The drive through Parachilna Gorge is exactly as the Heysen paintings show, but the dull light doesn’t do it justice. We set out in misty rain but by midday the sun was where it should be. Coming out of the gorge and onto bitumen it was all blue sky.
Leigh Creek was the re-provision stop but T had not realized that the closure of Port Augusta’s power station also meant the closure of Leigh Creek’s brown coal. It is now a flash ghost town.
On from Leigh Creek, road straight and long. Passed through Lyndhurst, where last time we were here we scrabbled beer cartons from the pub to cover the window in the van broken by a passing mine truck.
We stopped off at a ruin of a railway fettler’s building at Farina – hard to imagine just how hard that life was, and for many it was their career.

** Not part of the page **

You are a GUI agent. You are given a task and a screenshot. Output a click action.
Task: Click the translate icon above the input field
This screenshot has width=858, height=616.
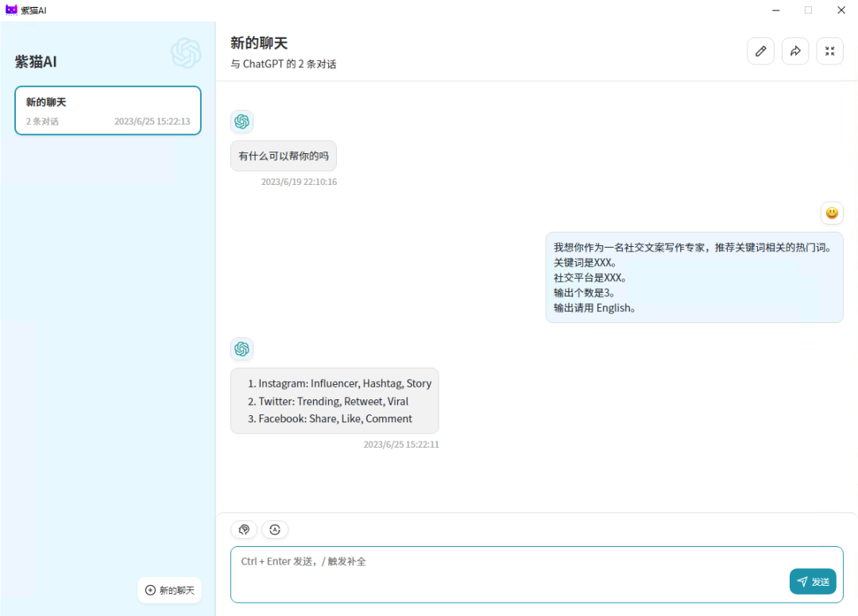274,529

The dirt road is giving us a foretaste of the track, but is surprisingly good. A bit unusual is that there are two sections in the 50 km or so that are sealed (17 & 8 km) and are smoother than the Hume Highway! The occasional emu strolls out as though it owns the road, requiring some driver consideration. Judging by the roadkill there are a few drivers and a few emus who haven’t reached that accommodation.

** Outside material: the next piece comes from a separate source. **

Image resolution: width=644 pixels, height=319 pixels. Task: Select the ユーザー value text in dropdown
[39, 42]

Into Maree, a much bigger community than we’d anticipated, not sure why. Jen settled us in at the Oasis Caravan Park, a bit awkwardly jutting into the roadway, but didn’t seem to bother and in no time at all we were joined by others similarly parked.

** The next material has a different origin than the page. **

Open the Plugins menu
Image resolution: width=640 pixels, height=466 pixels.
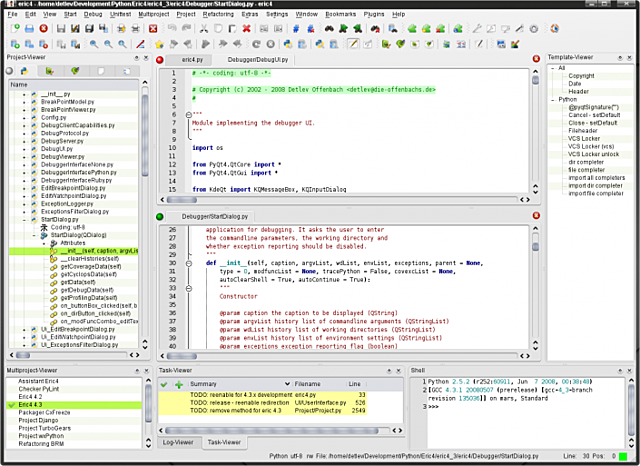coord(372,15)
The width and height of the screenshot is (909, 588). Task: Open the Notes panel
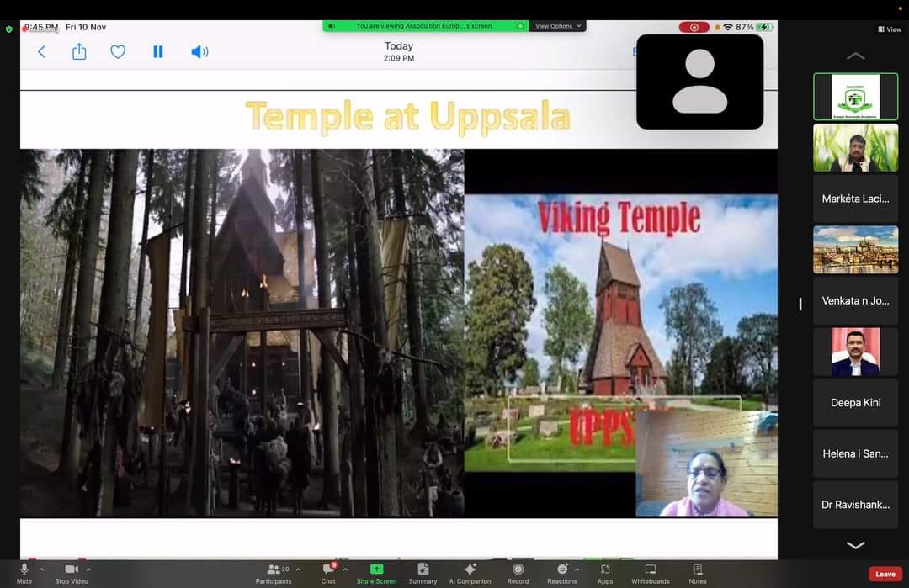(x=697, y=573)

Off to the Marree pub, where the world got just a bit smaller, as the publican’s daughter, a former schoolteacher, had taught at Stromlo High School with our Jo! Bec has taken a break from teaching to discover another life. Needless to say, this was a photo opportunity.
We booked into a braised beef and mash dinner at the caravan park, which was accompanied by Jen entertaining us with her renditions of old favourites.
And the second weird coincidence – joining us for dinner, also staying at the park, were Andrew and Irene from WCUC. He’s just taken over as Council Chair – D was delighted to be able to say he’s just handed over that role.
Just like the pub, the caravan park and connected roadhouse employ lots of backpackers. Two were at the dinner and after dinner fire – one from the UK (actually an Australian citizen as well, due to her Tassie Mum) and one from Germany. They were both loving the experience (and they talk to their mums each day). The outback is not so ‘out’ anymore, except perhaps for Aussie youngters who are probably doing something similar in the UK & Europe.